# Short exercise:
Continue the article below about the 1998 "Best of the Best" motorcycle shootout, starting right after its last sentence.

# Source passage:
..........
Church of MO: 1998 Best of the Best Part I


And in those days, when men were men (quite literally in one case), they gathered all together with the great motorcycles of the day, in the desert. And there did they smoketh of the tires, and yea verily did they grind of the gears, the greatest men of the day – King Roland of Sands, King Graves of Chuck, along with Brett Landes the dirt tracker, and MO’s founder, King Plummer, and his disciples. For three long days they rode around the Springs of Willow and launched themselves down the dragstrip, in a time that seems far, far more than just 20 years ago.
The Best Of The Best: Part One
In the past we’ve received complaints from many readers who don’t care about price, ergonomics, or streetability: Well, our squidly friends, this shootout is for you. No freeway testing, no touring, and no damned urban cruising. Just the track, some canyons, and the dragstrip. Nothin’ but good old-fashioned scratching.
..........
# Data segment:
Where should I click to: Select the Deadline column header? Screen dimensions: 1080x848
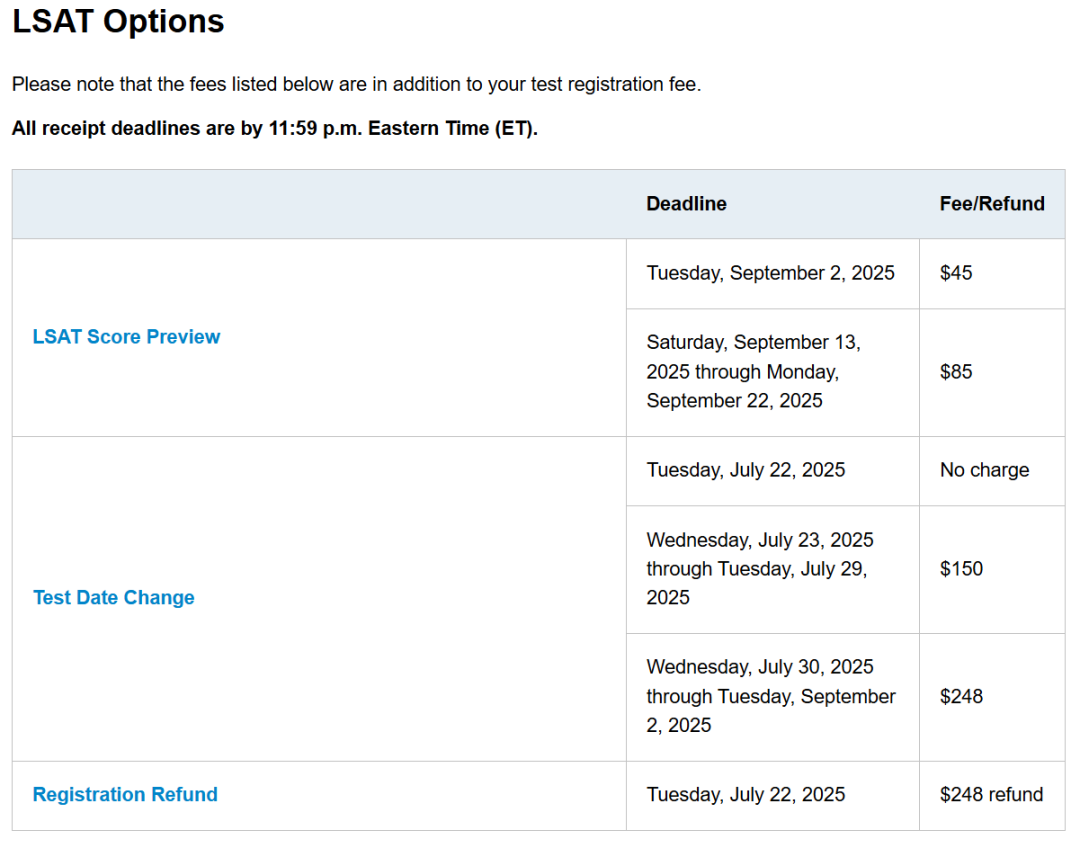tap(686, 204)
..........
# Result below:
While it was really no big surprise that Yamaha’s tour-de-force YZF-R1 was the winner in all objective categories — it was the fastest at the drag strip, turned the quickest racetrack lap time, and kicked ass on the dyno — and gathered first-place votes from four of our five testers, there were some surprises a little further down the food chain.Honda’s CBR900RR (Fireblade in some markets) returned for 1998 with what seemed like redesigns too minor to hang with this buffed out crowd. Ah, but all is not as it seems, and this year the ‘RR matches up to the marketing hype that sold so many of the (ex-) wobbly machines in years past. Notably, a stiffer chassis, 5mm more trail (trail, not steering head angle, is what provides front-end “stability”), 10mm more fork span to enhance handling and torsional rigidity, improved suspension valving and selected weight savings added up to a quantum leap forward from the previous model. In fact, it was argued that with more power the RR might have won this test: That is, despite its 114 horsepower motor being a little under par in this group, the RR proved to be a such a flickable, stable mount with predictable power delivery, it afforded all riders instant confidence to go fast in the twisties. Bottom line: the ‘RR is the easiest bike to jump on and go fast.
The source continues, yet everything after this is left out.